I have to prove that, $$\int_0^\infty \frac{\sin(\pi\omega)}{\omega}\cdot \sin(\omega x) \,\textrm{d}\omega = \begin{cases}\frac{\pi \sin (\pi x)}{2} & 0 \leq x \leq \pi \\\\ 0 & x \gt \pi \end{cases}$$

What I can see is it is in the form of Fourier sine integral, How should I do it?
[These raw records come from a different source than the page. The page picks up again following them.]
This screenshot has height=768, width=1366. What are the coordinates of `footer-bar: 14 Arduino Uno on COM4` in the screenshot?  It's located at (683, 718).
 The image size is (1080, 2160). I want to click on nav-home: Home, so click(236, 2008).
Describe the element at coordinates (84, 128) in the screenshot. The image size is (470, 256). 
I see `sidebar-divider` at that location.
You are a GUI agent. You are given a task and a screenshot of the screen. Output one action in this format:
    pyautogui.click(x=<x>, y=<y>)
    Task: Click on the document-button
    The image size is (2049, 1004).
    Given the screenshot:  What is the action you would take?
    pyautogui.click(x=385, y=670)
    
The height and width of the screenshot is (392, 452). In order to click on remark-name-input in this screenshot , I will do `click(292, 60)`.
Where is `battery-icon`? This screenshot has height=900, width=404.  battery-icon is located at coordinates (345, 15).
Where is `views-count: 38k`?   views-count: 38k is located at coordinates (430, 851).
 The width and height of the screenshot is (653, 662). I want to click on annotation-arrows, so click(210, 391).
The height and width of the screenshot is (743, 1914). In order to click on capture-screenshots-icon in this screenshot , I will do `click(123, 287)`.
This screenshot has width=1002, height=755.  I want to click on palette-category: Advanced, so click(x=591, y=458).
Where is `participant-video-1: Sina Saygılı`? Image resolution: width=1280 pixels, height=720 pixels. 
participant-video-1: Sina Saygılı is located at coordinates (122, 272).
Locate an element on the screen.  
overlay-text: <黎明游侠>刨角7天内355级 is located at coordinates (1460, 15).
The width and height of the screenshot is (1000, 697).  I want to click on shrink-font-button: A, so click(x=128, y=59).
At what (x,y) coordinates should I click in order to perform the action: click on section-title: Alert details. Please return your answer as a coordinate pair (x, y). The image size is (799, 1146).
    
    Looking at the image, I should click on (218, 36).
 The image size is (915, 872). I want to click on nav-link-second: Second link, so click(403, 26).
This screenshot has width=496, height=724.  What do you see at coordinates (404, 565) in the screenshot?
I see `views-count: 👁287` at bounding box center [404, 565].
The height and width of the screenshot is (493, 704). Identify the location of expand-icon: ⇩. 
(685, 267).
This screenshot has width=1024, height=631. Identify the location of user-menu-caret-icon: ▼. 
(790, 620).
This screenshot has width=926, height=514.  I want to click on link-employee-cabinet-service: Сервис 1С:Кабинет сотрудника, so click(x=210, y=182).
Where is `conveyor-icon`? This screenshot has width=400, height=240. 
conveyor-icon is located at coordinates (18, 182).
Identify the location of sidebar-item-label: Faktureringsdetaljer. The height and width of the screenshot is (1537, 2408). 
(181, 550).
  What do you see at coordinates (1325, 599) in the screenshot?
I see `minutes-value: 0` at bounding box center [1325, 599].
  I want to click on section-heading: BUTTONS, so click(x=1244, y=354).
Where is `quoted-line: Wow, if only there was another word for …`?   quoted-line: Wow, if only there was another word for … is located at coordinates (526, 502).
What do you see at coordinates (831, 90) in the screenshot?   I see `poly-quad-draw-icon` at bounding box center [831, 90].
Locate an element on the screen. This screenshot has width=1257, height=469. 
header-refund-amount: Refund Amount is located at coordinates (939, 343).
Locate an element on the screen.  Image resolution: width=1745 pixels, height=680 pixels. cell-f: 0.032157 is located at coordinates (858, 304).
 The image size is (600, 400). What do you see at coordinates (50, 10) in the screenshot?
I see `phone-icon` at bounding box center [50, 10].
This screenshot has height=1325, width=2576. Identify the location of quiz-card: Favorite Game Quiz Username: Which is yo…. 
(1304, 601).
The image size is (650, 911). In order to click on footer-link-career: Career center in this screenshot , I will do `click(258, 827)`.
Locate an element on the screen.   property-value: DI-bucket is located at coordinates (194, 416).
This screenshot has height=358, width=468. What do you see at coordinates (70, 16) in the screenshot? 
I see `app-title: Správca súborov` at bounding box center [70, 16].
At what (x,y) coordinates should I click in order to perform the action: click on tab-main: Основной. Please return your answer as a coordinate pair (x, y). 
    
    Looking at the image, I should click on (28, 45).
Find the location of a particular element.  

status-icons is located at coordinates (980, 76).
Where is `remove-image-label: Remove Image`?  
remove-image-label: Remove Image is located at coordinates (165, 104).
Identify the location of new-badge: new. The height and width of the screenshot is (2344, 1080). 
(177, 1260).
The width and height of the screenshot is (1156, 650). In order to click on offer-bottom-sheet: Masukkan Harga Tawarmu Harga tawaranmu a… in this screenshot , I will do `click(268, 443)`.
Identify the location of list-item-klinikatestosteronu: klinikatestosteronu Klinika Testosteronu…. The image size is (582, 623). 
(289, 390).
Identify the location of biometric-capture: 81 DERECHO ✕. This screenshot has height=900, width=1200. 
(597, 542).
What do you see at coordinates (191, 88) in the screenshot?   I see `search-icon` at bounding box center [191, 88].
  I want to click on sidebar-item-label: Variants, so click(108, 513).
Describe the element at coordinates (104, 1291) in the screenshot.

I just compared with Fourier Sine integral

$$f(x) = \int_0^\infty B(\omega) \sin(\omega x) \,d\omega$$

where $$B(\omega) = \frac{2}{\pi} \int_0^\pi\frac{\pi}{2} \sin (\pi t) sin(\omega t) \, dt$$

and see If i can get $$B(\omega) = \frac{\sin (\pi \omega)}{\omega}$$

but on integration it yields,

$$B(\omega) = \frac{1 + \cos (\omega\pi)}{2(1 + \omega)}$$

Answer 1

The answer you have is not correct. Using the Extended Frullani Integral, we have for $x\ne \pm\pi$

$$\begin{align} I&=\int_0^\infty\frac{\sin(\pi \omega)}{\omega}\sin(\omega x)\,d\omega\\\\ &=\frac12\int_0^\infty\frac{\cos((\pi-x) \omega)-\cos((\pi+x)\omega)}{\omega}\,d\omega\\\\ &=\frac12\int_0^\infty\frac{\cos(|\pi-x| \omega)-\cos(|\pi+x|\omega)}{\omega}\,d\omega\\\\ &=\frac12 \log\left(\left|\frac{\pi+x}{\pi-x}\right|\right) \end{align}$$